Diva Jimena is heard saying that everyone left sucks and that she is aware that they all make fun of her. Making fun of someone behind their back just to make you feel better is just sad.
All of the actors are brought on set where acting coach Eric M. Stuart is waiting to offer them tips and tricks to performing an emotional scene. He advises them to think of someone they love kicking the bucket and then use that, and if that fails think about Britney’s performance at the VMAs. When they are able to get to an emotional place Stuart informs them to not go for the typical boo hoo cry because it’s transparent, fake and I believe Amber from Big Brother has it trademarked. The tricky part about the scene is that they need to find the emotion and hold on to it until they perform later that evening which is difficult because when someone dies you’re usually over it within an hour or two tops.
Stuart assumes the role of the dying father with each actor to run lines, coach them and occasionally cop a feel. He tells Yves that during the moment that Yves’s character walks through the spirit of his dead father it’s almost as if his father hugged him. Stuart then embraces Yves from the side and looks as though he is humping his leg. He continues saying, “it’s almost as if he just licked your face, like this.”
You know I hate to complain, but I was led to believe there would be NO shirts worn to bed.
While working with Ashlee, Stuart encourages her to not only envision her father’s face, but to think about his smell: that alluring mixture of gin, ball sweat and regret that all fathers have. Jimena used her awesome mom as her motivation, but the thought of losing her mother is too powerful and Jimena is overcome with emotion. She begins crying but has the courtesy to bury her face in her hands so we don’t have to see the ugly cry face. She says that everyone thinks that her mother is amazing, but Jimena knows that her mom could amaze circles around your mom. Stuart advises Jimena to pull back or change her choice if it’s too hard for her to deal with, but Jimena refuses. She gives us a lurid visual saying that good actors give you their heart and leave their intestines lying on the floor when they’re through. Thanks for that Jimi.
Emmy award winner, well “Daytime Emmy” award winner (so it doesn’t really count), James Reynolds AKA Abe Carver and James Scott who plays evil doctor E.J. Scott from Days of Our Lives are the scene partners and advisers this week. Reynolds has been on Days since the early ’80s when the Salem Strangler was terrorizing the city and the dude doesn’t look a day under 130. During the regular Q & A Travis asks how to maintain emotions throughout a full day until it can finally be used and crapped out on stage, as Jimena would say. Reynolds advises the actors to not hold their emotions all day and do what he does: push all his emotions into a big ball in the pit of his stomach and then put vodka on top of it. Scott says that the sheer amount of material he receives working on a soap prevents him from maintaining too many emotions. There have been times when he has received 60 pages on one day and then 40 pages the next day. That’s almost 300 pages. The mind truly boggles.
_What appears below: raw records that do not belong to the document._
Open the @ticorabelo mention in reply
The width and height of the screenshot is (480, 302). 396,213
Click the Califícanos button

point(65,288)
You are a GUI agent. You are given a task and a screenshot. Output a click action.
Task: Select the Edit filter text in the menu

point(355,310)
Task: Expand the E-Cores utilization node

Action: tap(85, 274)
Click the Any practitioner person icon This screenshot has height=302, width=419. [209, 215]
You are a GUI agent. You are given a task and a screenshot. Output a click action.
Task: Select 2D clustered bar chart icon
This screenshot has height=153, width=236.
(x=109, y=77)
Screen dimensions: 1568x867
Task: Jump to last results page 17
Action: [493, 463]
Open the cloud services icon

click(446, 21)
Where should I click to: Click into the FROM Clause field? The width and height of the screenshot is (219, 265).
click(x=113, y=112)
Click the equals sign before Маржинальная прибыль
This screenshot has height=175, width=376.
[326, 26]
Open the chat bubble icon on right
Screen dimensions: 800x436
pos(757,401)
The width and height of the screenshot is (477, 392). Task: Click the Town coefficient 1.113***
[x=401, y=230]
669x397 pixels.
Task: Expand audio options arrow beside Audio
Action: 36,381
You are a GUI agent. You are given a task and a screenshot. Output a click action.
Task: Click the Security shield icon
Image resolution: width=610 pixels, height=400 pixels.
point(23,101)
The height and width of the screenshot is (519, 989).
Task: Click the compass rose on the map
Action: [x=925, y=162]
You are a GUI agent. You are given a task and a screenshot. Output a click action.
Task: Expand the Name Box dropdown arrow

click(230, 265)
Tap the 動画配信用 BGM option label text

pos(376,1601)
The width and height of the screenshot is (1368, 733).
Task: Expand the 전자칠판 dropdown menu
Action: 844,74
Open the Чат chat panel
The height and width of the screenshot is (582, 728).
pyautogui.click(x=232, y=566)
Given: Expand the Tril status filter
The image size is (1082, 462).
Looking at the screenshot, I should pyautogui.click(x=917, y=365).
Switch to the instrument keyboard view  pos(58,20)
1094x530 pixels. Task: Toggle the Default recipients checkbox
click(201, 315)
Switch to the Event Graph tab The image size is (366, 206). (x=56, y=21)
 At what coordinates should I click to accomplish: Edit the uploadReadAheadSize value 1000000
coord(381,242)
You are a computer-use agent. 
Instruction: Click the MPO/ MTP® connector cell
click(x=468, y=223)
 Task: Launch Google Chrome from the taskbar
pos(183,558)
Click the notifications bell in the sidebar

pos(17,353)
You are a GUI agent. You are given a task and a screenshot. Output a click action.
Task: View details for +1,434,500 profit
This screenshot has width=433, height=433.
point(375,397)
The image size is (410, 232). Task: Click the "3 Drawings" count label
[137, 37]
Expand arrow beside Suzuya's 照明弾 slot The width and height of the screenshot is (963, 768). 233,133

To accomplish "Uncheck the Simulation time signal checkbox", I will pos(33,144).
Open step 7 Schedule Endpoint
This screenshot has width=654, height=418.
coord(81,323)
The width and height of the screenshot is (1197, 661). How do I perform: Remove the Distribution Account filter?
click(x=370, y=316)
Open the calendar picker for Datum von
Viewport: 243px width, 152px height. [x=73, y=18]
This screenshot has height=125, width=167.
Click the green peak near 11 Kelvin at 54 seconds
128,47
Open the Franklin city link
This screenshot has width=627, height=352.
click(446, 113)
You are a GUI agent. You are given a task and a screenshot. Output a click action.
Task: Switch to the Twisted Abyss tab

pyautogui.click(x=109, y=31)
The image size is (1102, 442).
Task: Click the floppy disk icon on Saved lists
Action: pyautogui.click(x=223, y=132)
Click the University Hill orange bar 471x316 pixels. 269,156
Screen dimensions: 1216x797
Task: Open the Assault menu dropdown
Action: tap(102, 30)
Fun Fact: Before taking on the role of HRG on Heroes, Jack Coleman played Blake Carrington’s gay son on Dynasty and the Salem Strangler on Days of Our Lives. Impress your friends.
Shortly before time to perform, Ashlee is talking smack about some of her fellow cast mates. She says that Yves is borderline, because he’s not bringing it although he has the looks and the package. I wanna find that package in my male slot, holla! Ashlee then goes on to say that Bo is a goofy sitcom actor because of his facial expressions and goofy charm. Just call him ugly, Ashlee, we know that’s what you mean.
When we cut to commercial Michael Bruno’s big greasy face fills the screen as he invites viewers to read his weekly Soap Star blog. Bruno delivers his lines like one of those ads for a phone sex line before a porn movie. “Hot, hard hunks are waiting to talk to you, live!” So I’ve been told.
Guys always ask me ‘how do you like it?’ and I say ‘how do I like what?’ and they say ‘your sex,’ and I say, ‘what do you mean my sex, like being a guy or like having sex?’ And they say ‘the second one’ and I say, ‘I forget which was the second one?’ and then they usually look frustrated and walk away.
After much doo wacka doo, it’s finally time to perform. My nutter butter peanut butter sugar booger Yves is up first and he performs much better than “borderline,” Ashlee! Bruno compares Yves to a young Richard Gere. Dear lord please let him be exactly like Richard Gere without those bizarre fetishes. I mean gerbils are fine, but I think I heard he also has sex with dolled-up Llamas in Tibet. That’s just creepy. Bruno continues saying that Yves appears to be having a great time during the scenes, but if he doesn’t bring more emotion he’ll be having fun at home. The Swedish Chef, Hogan Sheffield says that his only criticism, because the scene was very good, was that he didn’t switch “Geres” much. Get it? Mary Beth Evans is uncharacteristically the harsh one and says that he didn’t interpret the scene very well and should have been more anxious. She gives understated positive notes that he has smoldering good looks, but he needs to jump off the emotional cliff and hit the high notes. Why don’t you throw in a couple more metaphors to that mix, Mary?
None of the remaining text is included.